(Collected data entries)
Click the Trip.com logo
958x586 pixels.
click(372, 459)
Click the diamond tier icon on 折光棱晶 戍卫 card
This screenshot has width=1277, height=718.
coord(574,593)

### [What is needed]
Having gone through the data above, repeat it exactly.

### [Task answer]
Click the Trip.com logo
958x586 pixels.
click(372, 459)
Click the diamond tier icon on 折光棱晶 戍卫 card
This screenshot has width=1277, height=718.
coord(574,593)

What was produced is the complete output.